Note that Unreal Insights is not needed at all in the process of recording a trace. It is only needed as a way to visually browse available trace sessions managed by UTS and/or to analyze a certain trace session (either streamed from UTS or directly from a file).
So I can telnet into the server on port 1989, but still can’t connect with Insights. I don’t see anything in the log output, maybe I can make it verbose?
Ok, I figured out the issue. The container was running, but would crash quietly when then the server connected to it. Turns out I wasn’t creating a home directory for the `unreal` user because you usually don’t, but UTS needs that home directory to store trace files. My working updated Dockerfile
It would be really cool to be able to pass in the trace file directory as a param so I could use a separate S3 mount to store the trace files, but that’s a nice to have and not blocking.
Ah I see what is happening. The store interface provides a way to read traces from the host. This is used when analyzing a trace file and in the session browser which tries to read the from each stored trace file until it finds the session info event.
The way this is implemented in UTS is that a “relay” connection is created. That is, a new listen port is opened on an ephemeral port (32768–60999) and the resulting port is sent back to Insights which tries to transfer the file from a new connection on that port.
Ephemeral ports are not automatically mapped to the outside of the container.
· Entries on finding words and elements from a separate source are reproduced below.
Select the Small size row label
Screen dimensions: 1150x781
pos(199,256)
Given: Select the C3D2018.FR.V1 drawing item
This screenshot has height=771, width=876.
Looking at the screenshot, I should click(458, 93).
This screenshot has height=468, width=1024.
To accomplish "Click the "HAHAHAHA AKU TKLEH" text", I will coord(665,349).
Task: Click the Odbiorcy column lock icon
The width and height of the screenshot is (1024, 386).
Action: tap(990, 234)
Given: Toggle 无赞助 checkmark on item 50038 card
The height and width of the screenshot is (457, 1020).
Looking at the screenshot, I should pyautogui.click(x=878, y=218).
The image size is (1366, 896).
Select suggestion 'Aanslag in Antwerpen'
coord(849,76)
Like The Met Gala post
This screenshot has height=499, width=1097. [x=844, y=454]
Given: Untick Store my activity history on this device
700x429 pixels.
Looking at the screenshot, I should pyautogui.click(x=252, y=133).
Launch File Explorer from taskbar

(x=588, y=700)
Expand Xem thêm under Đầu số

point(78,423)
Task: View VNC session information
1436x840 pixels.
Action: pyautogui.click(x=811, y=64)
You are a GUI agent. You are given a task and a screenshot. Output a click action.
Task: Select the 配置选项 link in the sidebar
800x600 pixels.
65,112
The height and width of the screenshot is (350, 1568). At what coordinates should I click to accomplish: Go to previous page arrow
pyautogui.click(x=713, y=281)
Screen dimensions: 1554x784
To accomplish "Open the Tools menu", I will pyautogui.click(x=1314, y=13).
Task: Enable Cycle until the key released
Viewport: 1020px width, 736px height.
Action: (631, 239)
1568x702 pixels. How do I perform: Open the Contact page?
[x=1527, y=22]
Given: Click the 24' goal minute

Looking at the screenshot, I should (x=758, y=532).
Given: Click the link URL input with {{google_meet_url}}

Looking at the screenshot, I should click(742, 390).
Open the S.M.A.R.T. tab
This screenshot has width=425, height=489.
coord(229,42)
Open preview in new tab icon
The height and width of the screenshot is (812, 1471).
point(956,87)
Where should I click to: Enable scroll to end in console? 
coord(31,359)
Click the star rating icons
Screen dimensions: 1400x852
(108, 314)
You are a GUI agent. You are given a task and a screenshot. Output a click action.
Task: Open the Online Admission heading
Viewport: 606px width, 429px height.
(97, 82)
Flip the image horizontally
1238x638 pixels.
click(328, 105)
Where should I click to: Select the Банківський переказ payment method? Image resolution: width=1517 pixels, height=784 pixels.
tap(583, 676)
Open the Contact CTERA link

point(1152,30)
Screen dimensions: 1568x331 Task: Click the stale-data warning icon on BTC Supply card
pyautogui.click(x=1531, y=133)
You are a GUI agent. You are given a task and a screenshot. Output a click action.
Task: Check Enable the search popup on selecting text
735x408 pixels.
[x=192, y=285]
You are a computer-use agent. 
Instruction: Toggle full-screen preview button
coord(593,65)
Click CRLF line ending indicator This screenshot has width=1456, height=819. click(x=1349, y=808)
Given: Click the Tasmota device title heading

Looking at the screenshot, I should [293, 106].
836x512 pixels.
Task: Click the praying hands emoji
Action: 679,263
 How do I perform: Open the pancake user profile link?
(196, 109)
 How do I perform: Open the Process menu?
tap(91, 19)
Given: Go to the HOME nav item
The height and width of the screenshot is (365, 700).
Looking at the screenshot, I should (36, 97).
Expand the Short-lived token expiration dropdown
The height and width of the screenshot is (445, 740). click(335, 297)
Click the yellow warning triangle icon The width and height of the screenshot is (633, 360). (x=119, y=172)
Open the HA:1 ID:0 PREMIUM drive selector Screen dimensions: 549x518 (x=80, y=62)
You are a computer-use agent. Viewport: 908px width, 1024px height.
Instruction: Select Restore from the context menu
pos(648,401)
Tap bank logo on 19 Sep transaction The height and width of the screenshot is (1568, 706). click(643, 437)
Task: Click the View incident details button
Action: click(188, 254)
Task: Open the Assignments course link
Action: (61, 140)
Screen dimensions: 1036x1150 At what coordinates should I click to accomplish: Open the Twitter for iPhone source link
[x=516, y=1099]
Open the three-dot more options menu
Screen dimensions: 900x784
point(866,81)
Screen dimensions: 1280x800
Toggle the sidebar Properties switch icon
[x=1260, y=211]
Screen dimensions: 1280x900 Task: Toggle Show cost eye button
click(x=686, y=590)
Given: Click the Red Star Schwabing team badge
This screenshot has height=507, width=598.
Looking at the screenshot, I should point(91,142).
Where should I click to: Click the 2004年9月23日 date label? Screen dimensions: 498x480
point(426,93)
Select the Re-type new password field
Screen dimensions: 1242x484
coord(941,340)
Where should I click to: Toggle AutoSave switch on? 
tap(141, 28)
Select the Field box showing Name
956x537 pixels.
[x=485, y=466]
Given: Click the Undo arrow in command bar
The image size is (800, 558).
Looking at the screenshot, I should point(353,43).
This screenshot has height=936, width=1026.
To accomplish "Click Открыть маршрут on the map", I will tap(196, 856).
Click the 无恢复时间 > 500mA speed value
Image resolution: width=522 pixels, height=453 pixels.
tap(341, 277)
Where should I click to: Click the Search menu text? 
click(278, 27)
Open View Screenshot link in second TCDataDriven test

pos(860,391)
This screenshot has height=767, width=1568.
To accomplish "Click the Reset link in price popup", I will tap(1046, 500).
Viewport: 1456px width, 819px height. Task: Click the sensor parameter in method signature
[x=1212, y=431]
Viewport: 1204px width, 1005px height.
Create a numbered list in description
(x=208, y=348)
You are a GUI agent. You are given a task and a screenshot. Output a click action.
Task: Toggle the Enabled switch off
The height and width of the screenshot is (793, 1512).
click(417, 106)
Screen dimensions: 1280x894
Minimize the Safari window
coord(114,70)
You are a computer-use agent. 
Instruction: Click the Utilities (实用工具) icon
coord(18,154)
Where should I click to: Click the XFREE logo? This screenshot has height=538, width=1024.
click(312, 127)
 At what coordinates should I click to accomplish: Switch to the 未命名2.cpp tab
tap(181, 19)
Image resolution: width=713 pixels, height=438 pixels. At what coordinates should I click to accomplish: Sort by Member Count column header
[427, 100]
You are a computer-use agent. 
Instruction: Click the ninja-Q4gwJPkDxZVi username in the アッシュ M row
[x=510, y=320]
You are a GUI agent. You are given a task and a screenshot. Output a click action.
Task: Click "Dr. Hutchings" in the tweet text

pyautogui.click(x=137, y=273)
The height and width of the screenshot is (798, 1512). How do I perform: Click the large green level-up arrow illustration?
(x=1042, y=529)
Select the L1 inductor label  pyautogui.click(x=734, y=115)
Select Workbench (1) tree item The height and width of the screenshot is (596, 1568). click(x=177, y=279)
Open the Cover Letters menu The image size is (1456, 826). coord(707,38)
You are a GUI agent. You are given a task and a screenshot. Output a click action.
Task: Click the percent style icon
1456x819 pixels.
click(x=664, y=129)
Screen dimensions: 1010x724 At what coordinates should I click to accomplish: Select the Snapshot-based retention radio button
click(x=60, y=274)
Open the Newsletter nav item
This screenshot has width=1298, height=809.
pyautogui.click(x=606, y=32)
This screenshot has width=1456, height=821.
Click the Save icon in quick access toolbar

I’m not 100% sure about why this design was chosen, but I’ll ask around. I don’t think it’s needed for multiple connections from the same client for example.
I don’t know if it’s possible to map that entire range, or what side effects that would have. It doesn’t sound like an ideal solution. Another option could be if we provide a configuration option so that you have a known range of ports to map.
Yeah, that’s a tough one on my end, also can’t easily open up a port range to the cluster. In a perfect world we could set which port to use in settings or from a cli param…
A configurable range should be possible, but requires some work on our end. The concern is that a fixed port range requires active management of the connections in case the server receives more download requests than the map range covers. There would have to be some coordination so that there is no chance of “mixing up” connections.
One version of UTS lives in Engine\Source\Programs\UnrealTraceServer. We’re in the process of moving the source to GitHub, so unfortunately it’s not the very latest version, but it should be good enough to test with.
UTS uses Xmake, a different build system since we wanted support statically linked cstd libraries on Linux. Simple explanation how to build is available in Readme.md.
The connections in question are created in `FStoreCborPeer::OnTraceRead`. It creates a `FTraceRelay` instance which calls `StartServer` in it’s constructor. Notice that it doesn’t set a port (e.g. it will be 0), which will delegate to the OS to find a port.
Here one would need to device some scheme where you roll the port number in a given range (which you can map in the container). The issue of course is to never “overlap” connections.